A ciência ainda não estabeleceu claramente quais intervenções específicas poderiam ajudar a preservar o cromossomo Y nas células à medida que envelhecemos. No entanto, as evidências atuais sugerem que muitas das mesmas recomendações para um envelhecimento saudável em geral — como manter um peso adequado, praticar exercícios regularmente, seguir uma dieta balanceada rica em antioxidantes e evitar toxinas ambientais — podem potencialmente ajudar a retardar a perda desse importante cromossomo.
A mensagem geral dos estudos recentes é clara: “A perda do Y é ruim”, como coloca Theodorescu. Ainda não está completamente determinado quanto da diferença na expectativa de vida entre homens e mulheres isso pode explicar, mas Dumanski estima que pode ser mais da metade. Com essas novas descobertas, nossa visão sobre a importância do há muito negligenciado cromossomo Y “está mudando dramaticamente”, diz Dumanski. “Estamos apenas arranhando a superfície” desse fascinante campo de pesquisa.
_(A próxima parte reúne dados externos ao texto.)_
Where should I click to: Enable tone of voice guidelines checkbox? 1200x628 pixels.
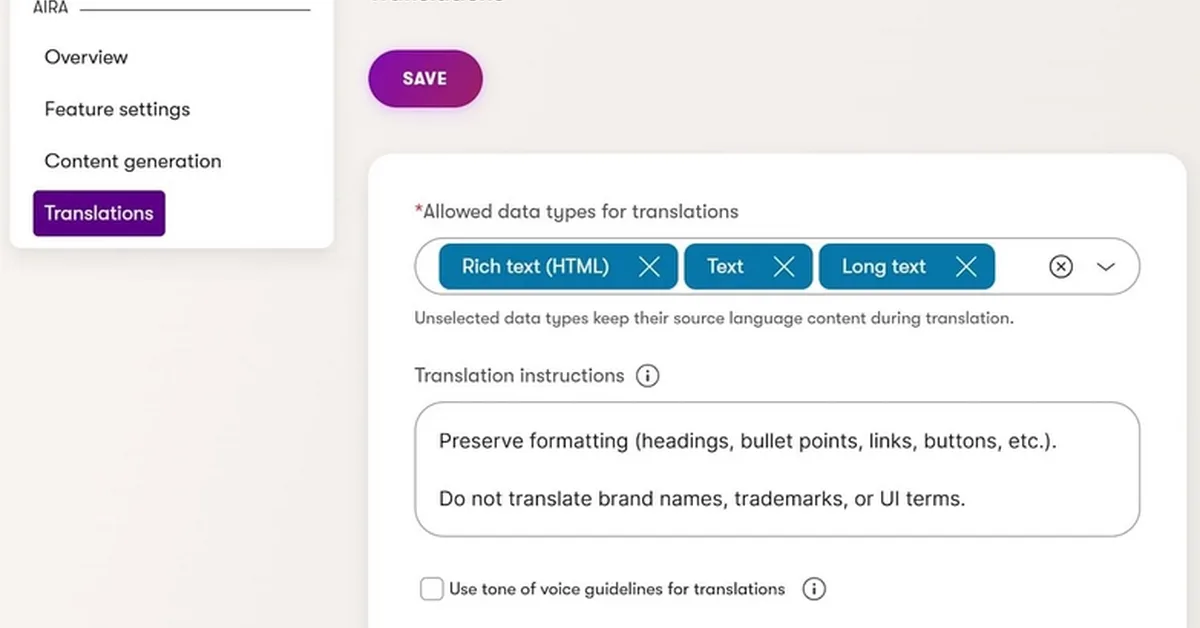click(x=432, y=589)
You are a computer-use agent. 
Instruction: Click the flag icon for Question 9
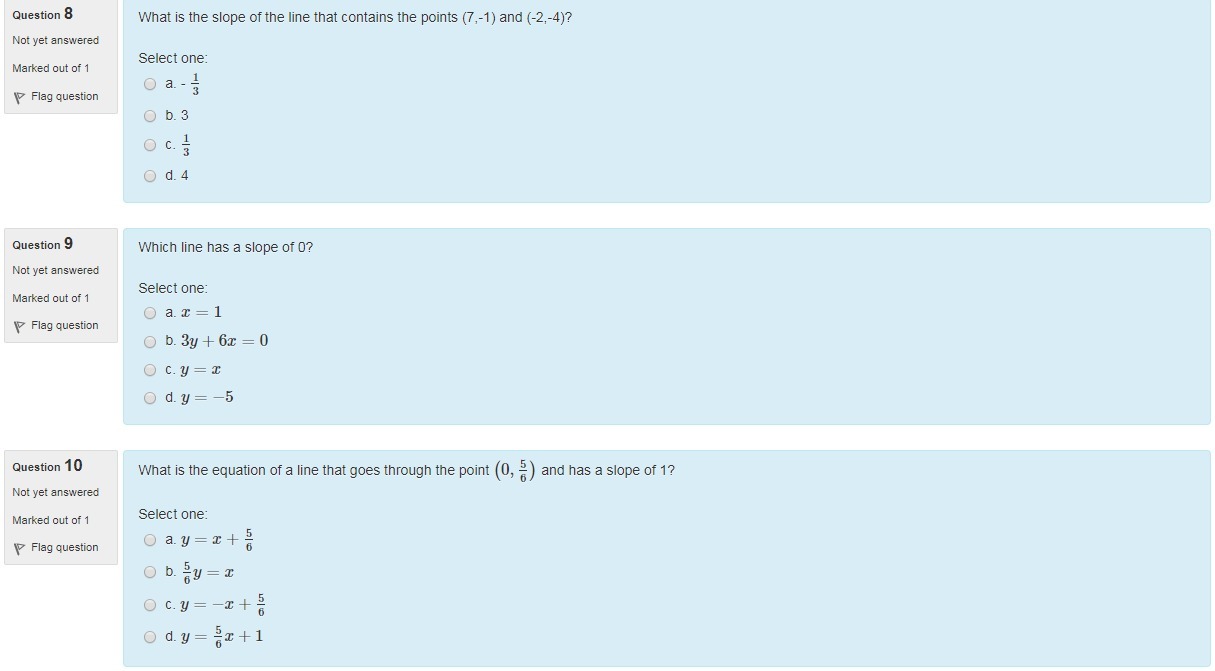tap(19, 326)
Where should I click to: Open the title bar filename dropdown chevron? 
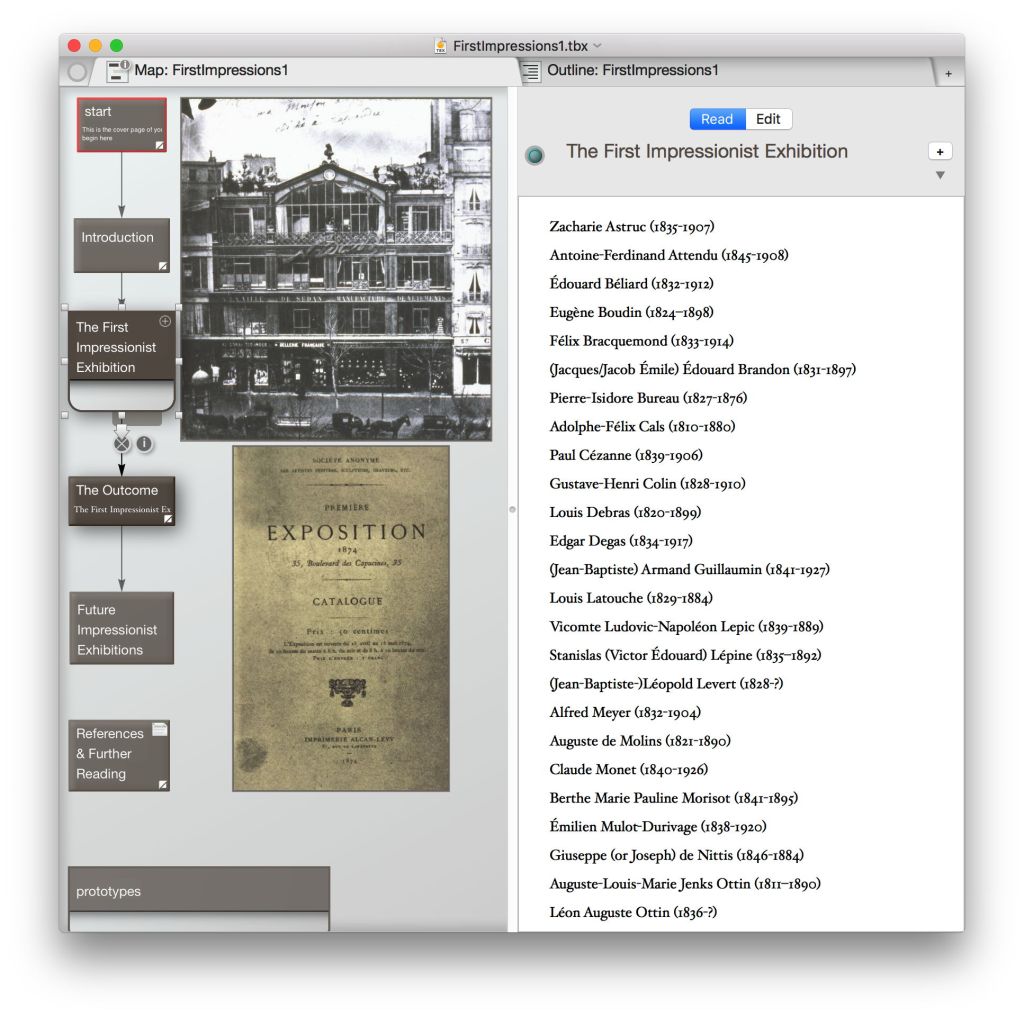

Perguntas Frequentes sobre o Cromossomo Y e Longevidade
O cromossomo Y é um dos dois cromossomos sexuais em mamíferos (o outro sendo o X). Nas pessoas com configuração cromossômica XY, o cromossomo Y contém o gene SRY que determina o desenvolvimento masculino. É um dos menores cromossomos humanos e contém relativamente poucos genes.
A perda do cromossomo Y (LOY) refere-se ao fenômeno em que células de pessoas nascidas com o cromossomo Y (tipicamente homens cisgênero) perdem esse cromossomo à medida que envelhecem. Isso ocorre principalmente em células sanguíneas e aumenta significativamente com a idade.
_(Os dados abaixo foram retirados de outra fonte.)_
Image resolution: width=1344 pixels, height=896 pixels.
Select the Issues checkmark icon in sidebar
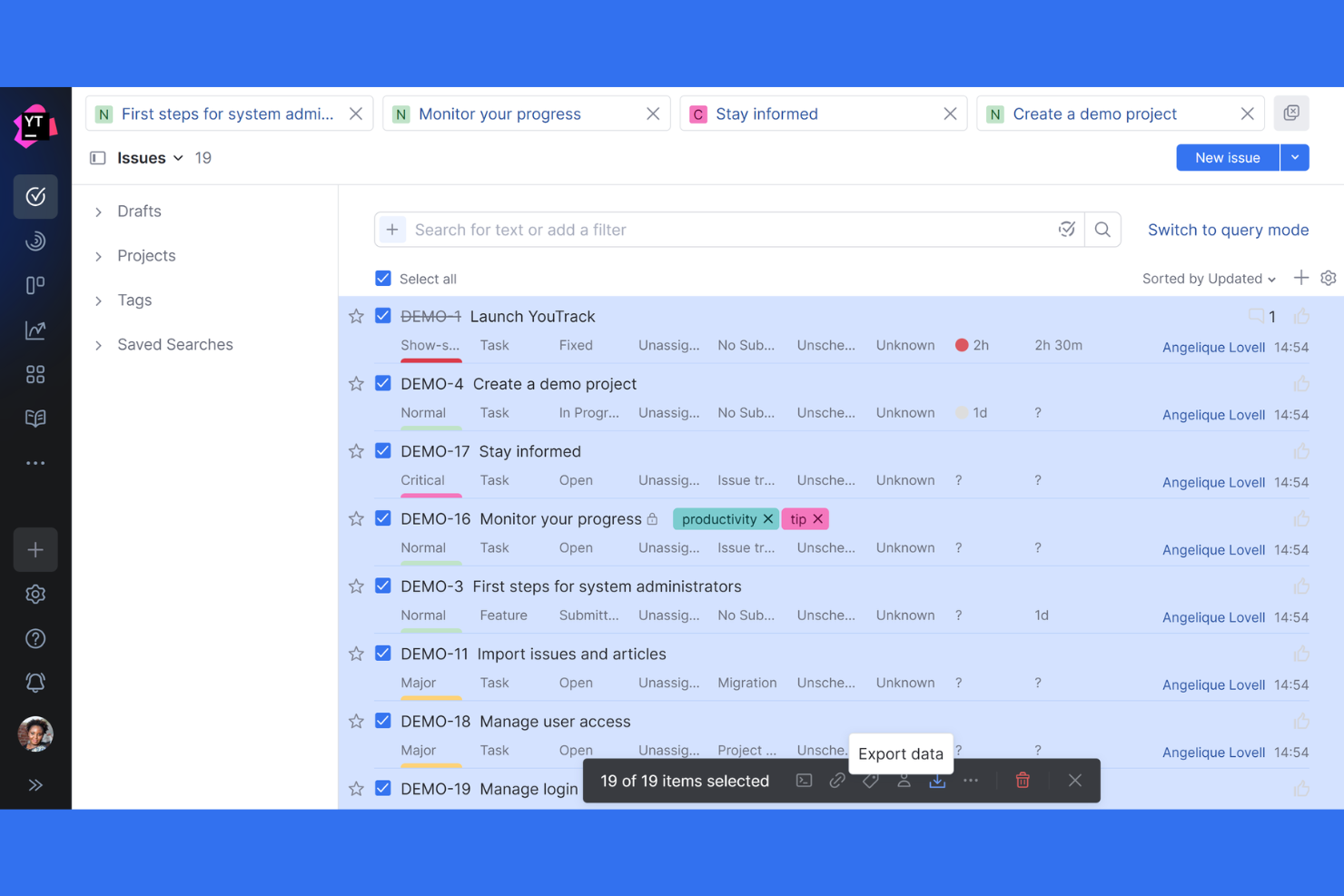pos(35,197)
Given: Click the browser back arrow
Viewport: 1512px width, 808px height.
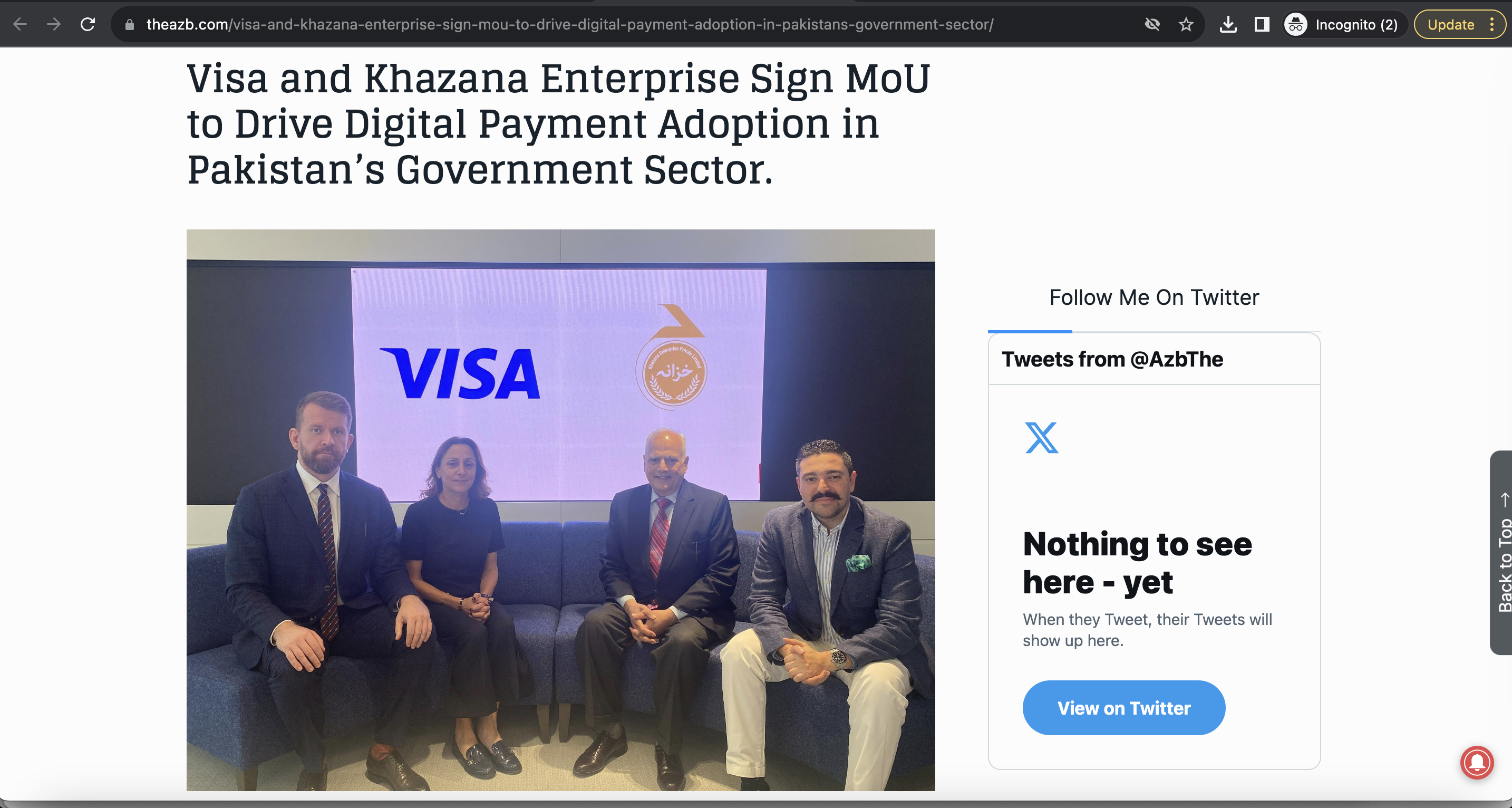Looking at the screenshot, I should tap(20, 24).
Pesquisadores suspeitam que todos os homens experimentam algum grau de perda do cromossomo Y, mas a extensão varia significativamente. Estudos mostram que a incidência aumenta dramaticamente com a idade: apenas 6% dos homens entre 50-60 anos apresentam níveis detectáveis de perda, enquanto mais de 40% dos homens acima de 80 anos são afetados.
A perda do cromossomo Y está associada a um maior risco de câncer (especialmente câncer de bexiga), doenças cardíacas, doença de Alzheimer e, em geral, a uma redução da expectativa de vida.
Ainda não existem métodos comprovados para prevenir especificamente a perda do cromossomo Y. No entanto, evitar fatores de risco conhecidos como tabagismo, exposição à poluição, herbicidas e água contaminada com arsênico pode ajudar. Pesquisas sobre como os hábitos de vida saudáveis podem influenciar esse fenômeno ainda estão em andamento.
Embora o cromossomo Y tenha perdido 97% de seus genes originais ao longo de 200 milhões de anos de evolução, especialistas como Kenneth Walsh sugerem que ele estabilizou em tamanho nos últimos 25 milhões de anos. Com descobertas recentes sobre suas funções importantes além da determinação sexual, seu futuro evolutivo nas espécies humanas parece estar garantido.
Interessantemente, tumores que perderam o cromossomo Y (como no câncer de bexiga) respondem melhor aos tratamentos com inibidores de checkpoint imunológico, um tipo moderno de imunoterapia contra o câncer. Isso sugere que, embora a perda do Y possa contribuir para o desenvolvimento do câncer, também pode criar vulnerabilidades que os tratamentos podem explorar.